Assignment: Write out every record in full, keeping each character exactly as it is.

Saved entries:
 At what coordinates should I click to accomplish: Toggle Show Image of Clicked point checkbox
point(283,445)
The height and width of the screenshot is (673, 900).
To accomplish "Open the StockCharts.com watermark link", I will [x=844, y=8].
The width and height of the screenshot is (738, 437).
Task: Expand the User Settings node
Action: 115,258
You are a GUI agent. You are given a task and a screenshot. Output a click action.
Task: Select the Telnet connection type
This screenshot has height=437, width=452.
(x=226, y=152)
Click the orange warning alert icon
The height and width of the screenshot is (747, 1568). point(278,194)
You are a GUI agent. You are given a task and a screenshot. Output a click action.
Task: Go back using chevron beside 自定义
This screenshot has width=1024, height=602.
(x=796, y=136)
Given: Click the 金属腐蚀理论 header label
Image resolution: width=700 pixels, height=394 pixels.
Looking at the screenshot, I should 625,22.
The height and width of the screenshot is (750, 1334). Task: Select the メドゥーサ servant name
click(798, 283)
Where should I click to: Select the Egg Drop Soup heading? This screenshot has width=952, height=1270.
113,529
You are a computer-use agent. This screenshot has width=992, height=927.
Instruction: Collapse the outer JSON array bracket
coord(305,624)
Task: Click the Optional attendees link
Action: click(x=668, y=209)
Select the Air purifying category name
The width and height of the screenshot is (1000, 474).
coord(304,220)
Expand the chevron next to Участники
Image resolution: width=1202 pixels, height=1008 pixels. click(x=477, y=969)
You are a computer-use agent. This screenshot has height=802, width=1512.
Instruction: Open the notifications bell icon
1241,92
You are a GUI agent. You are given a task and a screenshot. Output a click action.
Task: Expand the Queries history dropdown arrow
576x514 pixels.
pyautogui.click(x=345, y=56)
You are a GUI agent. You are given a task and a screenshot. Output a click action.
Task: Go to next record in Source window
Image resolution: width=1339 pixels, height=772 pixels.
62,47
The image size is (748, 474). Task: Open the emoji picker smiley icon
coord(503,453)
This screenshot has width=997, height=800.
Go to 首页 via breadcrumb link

Written answer:
 At what coordinates should I click to accomplish: Toggle Show Image of Clicked point checkbox
point(283,445)
The height and width of the screenshot is (673, 900).
To accomplish "Open the StockCharts.com watermark link", I will [x=844, y=8].
The width and height of the screenshot is (738, 437).
Task: Expand the User Settings node
Action: 115,258
You are a GUI agent. You are given a task and a screenshot. Output a click action.
Task: Select the Telnet connection type
This screenshot has height=437, width=452.
(x=226, y=152)
Click the orange warning alert icon
The height and width of the screenshot is (747, 1568). point(278,194)
You are a GUI agent. You are given a task and a screenshot. Output a click action.
Task: Go back using chevron beside 自定义
This screenshot has width=1024, height=602.
(x=796, y=136)
Given: Click the 金属腐蚀理论 header label
Image resolution: width=700 pixels, height=394 pixels.
Looking at the screenshot, I should 625,22.
The height and width of the screenshot is (750, 1334). Task: Select the メドゥーサ servant name
click(798, 283)
Where should I click to: Select the Egg Drop Soup heading? This screenshot has width=952, height=1270.
113,529
You are a computer-use agent. This screenshot has width=992, height=927.
Instruction: Collapse the outer JSON array bracket
coord(305,624)
Task: Click the Optional attendees link
Action: click(x=668, y=209)
Select the Air purifying category name
The width and height of the screenshot is (1000, 474).
coord(304,220)
Expand the chevron next to Участники
Image resolution: width=1202 pixels, height=1008 pixels. click(x=477, y=969)
You are a computer-use agent. This screenshot has height=802, width=1512.
Instruction: Open the notifications bell icon
1241,92
You are a GUI agent. You are given a task and a screenshot. Output a click action.
Task: Expand the Queries history dropdown arrow
576x514 pixels.
pyautogui.click(x=345, y=56)
You are a GUI agent. You are given a task and a screenshot. Output a click action.
Task: Go to next record in Source window
Image resolution: width=1339 pixels, height=772 pixels.
62,47
The image size is (748, 474). Task: Open the emoji picker smiley icon
coord(503,453)
This screenshot has width=997, height=800.
Go to 首页 via breadcrumb link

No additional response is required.